Training (from June 1971 to September 1998), testing (from October 1998 to July 2004) and validation (from August 2004 to May 2010) for RNN

Fig. 6
figure 6

Training (from June 1971 to July 2004) and validation (from August 2004 to May 2010) for naïve method

Fig. 7
figure 7

Scatterplot of the forecasted versus their corresponding observed Q75 values for LSTM-RNN in the validation period

Fig. 8
figure 8

Scatterplot of the forecasted versus their corresponding observed Q75 values for RNN in the validation period

Fig. 9
figure 9

Scatterplot of the forecasted versus their corresponding observed Q75 values for naïve method in the validation period

Conclusions

An effort was made in this paper to explore the suitability of LSTM-RNN over RNN for hydrological time series. As a case study, monthly low-flow discharge data are used to implement the forecasting models. The standard statistical performance evaluation measures are adopted to evaluate the performances of various models applied.

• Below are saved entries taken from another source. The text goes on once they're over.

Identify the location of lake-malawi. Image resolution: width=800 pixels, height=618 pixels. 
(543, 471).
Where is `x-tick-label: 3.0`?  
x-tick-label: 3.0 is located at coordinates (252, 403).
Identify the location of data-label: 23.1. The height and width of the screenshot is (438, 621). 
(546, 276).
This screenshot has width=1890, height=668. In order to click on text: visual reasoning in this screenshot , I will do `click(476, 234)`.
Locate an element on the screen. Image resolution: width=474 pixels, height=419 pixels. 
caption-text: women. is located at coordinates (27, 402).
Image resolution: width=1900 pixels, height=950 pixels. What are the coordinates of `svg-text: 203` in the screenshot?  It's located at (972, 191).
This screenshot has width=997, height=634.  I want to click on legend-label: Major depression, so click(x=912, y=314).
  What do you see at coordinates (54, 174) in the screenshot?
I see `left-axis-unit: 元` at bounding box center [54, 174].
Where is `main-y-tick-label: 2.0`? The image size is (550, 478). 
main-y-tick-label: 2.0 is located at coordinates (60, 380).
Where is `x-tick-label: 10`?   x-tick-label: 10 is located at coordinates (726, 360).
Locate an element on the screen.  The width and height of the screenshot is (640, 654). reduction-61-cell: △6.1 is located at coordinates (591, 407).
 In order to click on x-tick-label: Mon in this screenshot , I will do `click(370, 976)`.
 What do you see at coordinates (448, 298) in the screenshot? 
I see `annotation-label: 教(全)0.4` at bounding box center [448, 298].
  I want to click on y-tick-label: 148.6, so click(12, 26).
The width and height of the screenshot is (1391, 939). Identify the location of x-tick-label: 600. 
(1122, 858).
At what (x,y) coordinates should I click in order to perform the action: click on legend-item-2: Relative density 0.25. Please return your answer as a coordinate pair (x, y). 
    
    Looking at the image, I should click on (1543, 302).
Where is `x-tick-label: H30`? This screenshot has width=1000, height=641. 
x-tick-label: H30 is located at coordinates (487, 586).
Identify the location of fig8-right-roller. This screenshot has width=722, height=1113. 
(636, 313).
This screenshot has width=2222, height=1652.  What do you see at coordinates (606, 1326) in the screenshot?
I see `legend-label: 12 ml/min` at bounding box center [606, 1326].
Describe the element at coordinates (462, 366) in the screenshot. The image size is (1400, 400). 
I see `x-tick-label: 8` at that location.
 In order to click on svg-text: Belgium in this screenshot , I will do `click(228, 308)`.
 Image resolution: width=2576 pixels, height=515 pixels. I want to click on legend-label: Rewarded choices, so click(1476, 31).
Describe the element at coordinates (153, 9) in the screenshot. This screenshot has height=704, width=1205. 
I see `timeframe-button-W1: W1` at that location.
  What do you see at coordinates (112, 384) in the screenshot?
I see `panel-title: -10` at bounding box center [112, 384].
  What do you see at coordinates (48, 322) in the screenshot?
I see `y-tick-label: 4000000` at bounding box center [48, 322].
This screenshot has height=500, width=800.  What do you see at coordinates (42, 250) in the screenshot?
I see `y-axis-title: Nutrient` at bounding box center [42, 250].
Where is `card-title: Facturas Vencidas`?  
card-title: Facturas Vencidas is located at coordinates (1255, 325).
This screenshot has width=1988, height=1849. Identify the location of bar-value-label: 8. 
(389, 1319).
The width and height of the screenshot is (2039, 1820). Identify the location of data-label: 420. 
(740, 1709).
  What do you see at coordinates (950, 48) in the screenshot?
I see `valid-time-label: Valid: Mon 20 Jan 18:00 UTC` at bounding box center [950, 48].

LSTM-RNN’s ability to forget, remember and update the information pushes it one-step ahead of RNN. The results obtained in this study indicate that the LSTM-RNN method can be used to model low-flow HTS at Basantapur station in the Mahanadi River basin, India, and can give satisfactory performance over RNN and naïve method. LSTM-RNN is well-suited to learn from experience to classify, process and predict time series given time lags of unknown size and bound between important events. Time series prediction involves processing of patterns that evolve the appropriate response at a particular point in time and depends not only on the current value of the observable but also in the past.

Therefore, the results of the study are encouraging, and the authors advocate that LSTM-RNN approaches can be used in modeling the low-flow hydrological time series for the selected station, and this may provide some ideas for researchers and engineers who apply data-driven AI approaches for modeling low-flow hydrological time series forecasting. This work recommends the performance of such model can be improved for low-flow hydrological time series forecasting by adopting several stacked layers (multiple hidden LSTM layers) and a GRU (Gated Recurrent Unit) LSTM that would be scope of this work.